> _What needs to be done_
The required output is the line containing "Screen dimensions: 600x902" and every line after it, transcribed exactly through the end of the data below.

> _Raw data_
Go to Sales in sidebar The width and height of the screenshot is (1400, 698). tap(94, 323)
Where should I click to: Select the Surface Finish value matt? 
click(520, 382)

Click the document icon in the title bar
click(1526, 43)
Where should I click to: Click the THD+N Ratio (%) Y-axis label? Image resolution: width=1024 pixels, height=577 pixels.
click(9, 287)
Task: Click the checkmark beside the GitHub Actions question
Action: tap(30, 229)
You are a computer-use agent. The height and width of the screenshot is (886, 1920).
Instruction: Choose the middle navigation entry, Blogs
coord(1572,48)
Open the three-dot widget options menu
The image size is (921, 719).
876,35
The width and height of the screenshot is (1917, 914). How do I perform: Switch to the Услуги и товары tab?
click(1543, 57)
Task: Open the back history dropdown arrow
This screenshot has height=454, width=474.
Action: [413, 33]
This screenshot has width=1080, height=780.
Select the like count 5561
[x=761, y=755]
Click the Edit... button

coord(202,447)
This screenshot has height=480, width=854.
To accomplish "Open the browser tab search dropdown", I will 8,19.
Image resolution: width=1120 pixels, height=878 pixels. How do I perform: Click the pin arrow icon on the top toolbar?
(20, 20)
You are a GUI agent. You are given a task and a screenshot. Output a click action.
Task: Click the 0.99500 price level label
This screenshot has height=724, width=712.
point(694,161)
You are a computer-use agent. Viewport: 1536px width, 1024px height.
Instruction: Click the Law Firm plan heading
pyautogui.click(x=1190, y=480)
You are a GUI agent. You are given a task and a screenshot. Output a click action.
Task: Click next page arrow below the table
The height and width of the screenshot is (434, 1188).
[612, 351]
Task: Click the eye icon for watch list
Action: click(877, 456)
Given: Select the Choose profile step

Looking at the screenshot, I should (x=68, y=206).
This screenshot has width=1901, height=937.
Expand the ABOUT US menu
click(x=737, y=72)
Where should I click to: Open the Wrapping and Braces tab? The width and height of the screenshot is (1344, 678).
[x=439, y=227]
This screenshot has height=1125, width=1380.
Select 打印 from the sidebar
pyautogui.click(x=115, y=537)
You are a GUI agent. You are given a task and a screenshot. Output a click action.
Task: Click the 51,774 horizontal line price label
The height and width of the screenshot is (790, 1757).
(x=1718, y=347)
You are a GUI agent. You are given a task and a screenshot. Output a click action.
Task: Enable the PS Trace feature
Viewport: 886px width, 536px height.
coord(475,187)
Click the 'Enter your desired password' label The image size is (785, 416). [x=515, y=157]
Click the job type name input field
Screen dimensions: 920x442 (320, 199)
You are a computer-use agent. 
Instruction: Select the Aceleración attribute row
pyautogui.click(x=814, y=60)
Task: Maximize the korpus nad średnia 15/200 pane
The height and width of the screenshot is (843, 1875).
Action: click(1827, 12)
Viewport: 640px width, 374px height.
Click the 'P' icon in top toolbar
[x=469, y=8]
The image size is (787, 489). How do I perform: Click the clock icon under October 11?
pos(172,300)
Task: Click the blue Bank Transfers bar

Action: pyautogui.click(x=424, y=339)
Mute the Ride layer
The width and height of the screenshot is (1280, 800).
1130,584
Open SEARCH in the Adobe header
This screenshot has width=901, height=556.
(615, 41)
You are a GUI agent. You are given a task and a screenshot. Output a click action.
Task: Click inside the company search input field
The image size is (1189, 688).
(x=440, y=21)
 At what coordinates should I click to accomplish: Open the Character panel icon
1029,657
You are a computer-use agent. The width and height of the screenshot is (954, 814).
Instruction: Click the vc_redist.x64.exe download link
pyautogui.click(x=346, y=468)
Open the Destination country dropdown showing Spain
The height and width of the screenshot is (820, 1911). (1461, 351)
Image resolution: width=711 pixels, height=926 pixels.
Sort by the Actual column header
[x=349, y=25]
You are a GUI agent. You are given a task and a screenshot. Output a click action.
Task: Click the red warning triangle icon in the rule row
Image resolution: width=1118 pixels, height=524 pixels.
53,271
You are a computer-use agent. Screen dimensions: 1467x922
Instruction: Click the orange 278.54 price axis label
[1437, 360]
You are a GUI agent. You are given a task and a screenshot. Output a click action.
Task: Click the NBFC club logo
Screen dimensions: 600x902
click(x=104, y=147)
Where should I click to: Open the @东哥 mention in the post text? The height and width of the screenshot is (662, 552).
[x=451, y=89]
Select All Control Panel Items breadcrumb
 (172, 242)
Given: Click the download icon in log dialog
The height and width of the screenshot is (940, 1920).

> _Response box_
Screen dimensions: 600x902
click(x=104, y=147)
Where should I click to: Open the @东哥 mention in the post text? The height and width of the screenshot is (662, 552).
[x=451, y=89]
Select All Control Panel Items breadcrumb
 (172, 242)
Given: Click the download icon in log dialog
The height and width of the screenshot is (940, 1920).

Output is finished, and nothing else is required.